» **What the task requires**
Begin at the line that has "bold label Teacher?" and stop after the line that has "click(x=618, y=476)". Reproduce those items with "footer" replaced by "bottom strip" and nothing else altered.

» **The input**

## Begin

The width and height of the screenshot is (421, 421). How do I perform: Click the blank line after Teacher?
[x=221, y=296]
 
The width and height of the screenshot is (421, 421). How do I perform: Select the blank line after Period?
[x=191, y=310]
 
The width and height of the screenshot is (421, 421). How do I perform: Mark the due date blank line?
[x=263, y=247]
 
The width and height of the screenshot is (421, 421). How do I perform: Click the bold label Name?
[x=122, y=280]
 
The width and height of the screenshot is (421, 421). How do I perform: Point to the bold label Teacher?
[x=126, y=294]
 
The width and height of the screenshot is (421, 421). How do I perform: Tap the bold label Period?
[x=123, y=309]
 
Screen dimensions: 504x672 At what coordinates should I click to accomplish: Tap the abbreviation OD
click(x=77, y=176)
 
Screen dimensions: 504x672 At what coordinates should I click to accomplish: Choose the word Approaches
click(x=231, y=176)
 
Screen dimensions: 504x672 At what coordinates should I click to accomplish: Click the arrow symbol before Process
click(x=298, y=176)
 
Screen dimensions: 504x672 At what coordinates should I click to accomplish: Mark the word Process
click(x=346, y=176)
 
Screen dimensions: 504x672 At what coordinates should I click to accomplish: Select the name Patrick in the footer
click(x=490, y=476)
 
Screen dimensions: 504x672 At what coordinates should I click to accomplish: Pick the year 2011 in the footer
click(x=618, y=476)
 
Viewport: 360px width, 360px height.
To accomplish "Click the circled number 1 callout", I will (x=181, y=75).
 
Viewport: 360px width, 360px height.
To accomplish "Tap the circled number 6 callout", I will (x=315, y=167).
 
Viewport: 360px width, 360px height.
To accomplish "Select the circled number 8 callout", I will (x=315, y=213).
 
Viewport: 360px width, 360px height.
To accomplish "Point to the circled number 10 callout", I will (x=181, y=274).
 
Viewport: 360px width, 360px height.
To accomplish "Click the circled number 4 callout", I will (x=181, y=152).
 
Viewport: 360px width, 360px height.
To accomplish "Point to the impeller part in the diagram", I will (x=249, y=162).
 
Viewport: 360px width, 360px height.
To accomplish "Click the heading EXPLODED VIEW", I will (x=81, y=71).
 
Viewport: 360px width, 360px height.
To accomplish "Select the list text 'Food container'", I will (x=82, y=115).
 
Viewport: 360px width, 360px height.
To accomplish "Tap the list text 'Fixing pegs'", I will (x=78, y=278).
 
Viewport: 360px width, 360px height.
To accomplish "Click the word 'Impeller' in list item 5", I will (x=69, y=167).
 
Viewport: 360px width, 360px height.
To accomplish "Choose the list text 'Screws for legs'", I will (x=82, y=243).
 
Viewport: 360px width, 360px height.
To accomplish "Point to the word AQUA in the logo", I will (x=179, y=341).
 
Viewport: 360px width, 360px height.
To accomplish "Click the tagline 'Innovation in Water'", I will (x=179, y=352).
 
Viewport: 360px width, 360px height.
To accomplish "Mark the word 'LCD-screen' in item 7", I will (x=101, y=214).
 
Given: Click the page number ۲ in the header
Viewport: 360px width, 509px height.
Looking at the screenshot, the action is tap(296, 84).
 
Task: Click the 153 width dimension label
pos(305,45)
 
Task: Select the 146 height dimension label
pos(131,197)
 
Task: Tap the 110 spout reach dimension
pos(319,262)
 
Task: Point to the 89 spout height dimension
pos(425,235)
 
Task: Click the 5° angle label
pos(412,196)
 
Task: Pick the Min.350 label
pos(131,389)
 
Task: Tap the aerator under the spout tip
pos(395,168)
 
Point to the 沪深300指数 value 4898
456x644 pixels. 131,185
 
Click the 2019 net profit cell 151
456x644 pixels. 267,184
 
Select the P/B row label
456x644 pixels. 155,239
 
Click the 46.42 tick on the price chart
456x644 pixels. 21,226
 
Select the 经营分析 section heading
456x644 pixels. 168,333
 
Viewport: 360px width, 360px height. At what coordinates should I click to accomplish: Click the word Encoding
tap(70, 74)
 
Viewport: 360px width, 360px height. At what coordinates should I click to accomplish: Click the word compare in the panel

## End

» **Reply to the task**
The width and height of the screenshot is (421, 421). How do I perform: Point to the bold label Teacher?
[x=126, y=294]
 
The width and height of the screenshot is (421, 421). How do I perform: Tap the bold label Period?
[x=123, y=309]
 
Screen dimensions: 504x672 At what coordinates should I click to accomplish: Tap the abbreviation OD
click(x=77, y=176)
 
Screen dimensions: 504x672 At what coordinates should I click to accomplish: Choose the word Approaches
click(x=231, y=176)
 
Screen dimensions: 504x672 At what coordinates should I click to accomplish: Click the arrow symbol before Process
click(x=298, y=176)
 
Screen dimensions: 504x672 At what coordinates should I click to accomplish: Mark the word Process
click(x=346, y=176)
 
Screen dimensions: 504x672 At what coordinates should I click to accomplish: Select the name Patrick in the bottom strip
click(x=490, y=476)
 
Screen dimensions: 504x672 At what coordinates should I click to accomplish: Pick the year 2011 in the bottom strip
click(x=618, y=476)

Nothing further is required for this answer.